------ DOCUMENT TEXT ------
Jordan Bell: Defensive player of year in Pac 12, had some games where he absolutely looked great, like the Kansas game in the elite 8. He plays hard. Hangs in the air somehow longer that most guys. Tries to dunk everything. He can switch onto smaller guys in ball screens. Thirsty rebounder, chases everything, but absolutely never blocks out….he just runs for the ball. Good rim runner, big catch radius. As a ballscreener he can short roll and be a 4 on 3 playmaker if they double the ball. Absolutely zero back to the basket game. Jump shot is pitiful, elbow sticks way out, misses shots left and right. Not very long relatively speaking, struggles against other guys his size or bigger. He absolutely choked in the last minute vs UNC in the title game, as his failure to blockout on a free throw 2 different times let North Carolina hang on. I’d like him at 47 despite his limitations...he has some Bobby Portis to his game, and Portis went significantly higher.
Monte Morris: bigger point guard, I don’t think he can play in the league but I am in the minority. Pass first guy with size, just not quick or athletic enough for me.
Davon Reed: Now we are talking! Pacers should move up to get him. I have him rated higher than most. Indiana likes him too, as they brought him in twice. High quality 3/D prospect, very long arms, shoots it simply and well. Very smart IQ player, even if he is limited skill wise. Tough kid. Very well coached by Jim Larranaga at Miami. Fear the Celtics getting him first, as Larranaga’s son Jay is Brad Stevens top assistant in Boston. Reed can guard positions 2-4 I think in switches, and make 38%-42% of his threes. Already has shown NBA distance. 7’0 wingspan. I think is he is a rotation wing who plays 10 years in the league. I’d move up to get him, buy a pick if need be.
------
• TASKS TO COMPLETE:
a - In the draft scouting notes, what wingspan is listed for Davon Reed?
b - Continue the draft scouting notes on these players from where they stop.
------ PROVIDED MATERIAL ------
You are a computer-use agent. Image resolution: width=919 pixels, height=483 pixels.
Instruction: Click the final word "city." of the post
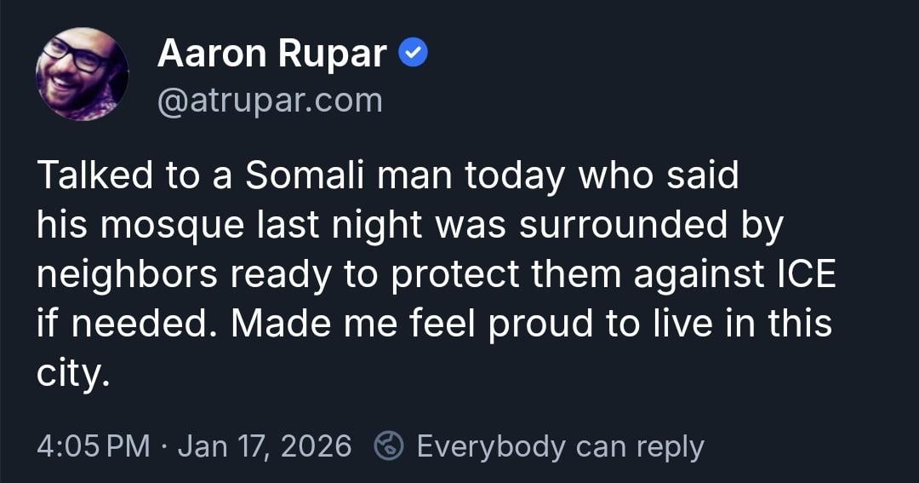coord(73,374)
------
• SET OF ANSWERS:
a - 7’0

b -
Jawun Evans: small point guard who specializes in the ballscreen game. Played a pick/roll heavy offense at Oklahoma State under Coach Brad Underwood, who now is at Illinois. Fits current NBA offensive schemes. Very small and light though, which I have an admitted scouting bias against. I don’t see who he guards among NBA starters, so you better have a plan to hide him. He won’t get to 47, and might go in round 1. I’d take him if he fell to me I guess, but he is a backup point guard all day, no starter potential to me. Not my kind of point guard.
Nigel Williams-Goss: He’d be ok as your 15th guy, 3rd point guard type. Not really explosive enough to play, but high character guy. He’ll make a team I think.
Sindarius Thornwell: Good but not great at anything….needs to be a 3/D guy, but not sure he is good enough. Being older player helped him overachieve. I think he is a 14th guy/G league type maybe ends up in Europe making money.
Dwayne Bacon: Just imagine the T-shirts and meme’s the marketing people could have if we take Bacon in round 2! I think Bacon can play. I love his swagger, even though he doesn’t have the game to match it yet. He’ll compete, and he has a scorer’s mentality. I wouldn’t mind taking him at 47, sticking him in the G league, and letting him develop for a couple of years. The 2 guard position is weak in general in the league, maybe he could develop into a cheap solution.
Dillon Brooks: Pac 12 star at Oregon, put up big numbers for a winning team. I don’t like his game translating to the league though, couldn’t really guard anyone, relied on isolations to score, which he won’t get now. Tough minded kid though, plays with fire. Probably a better overseas prospect than in the NBA though.
Sterling Brown: Definitely draftable, 3/D type out of SMU. Just a solid guy all the way around. Has strength and quickness to play in the league, but not super outstanding at anything. I like Devon Reed better, but they are cut from the same cloth.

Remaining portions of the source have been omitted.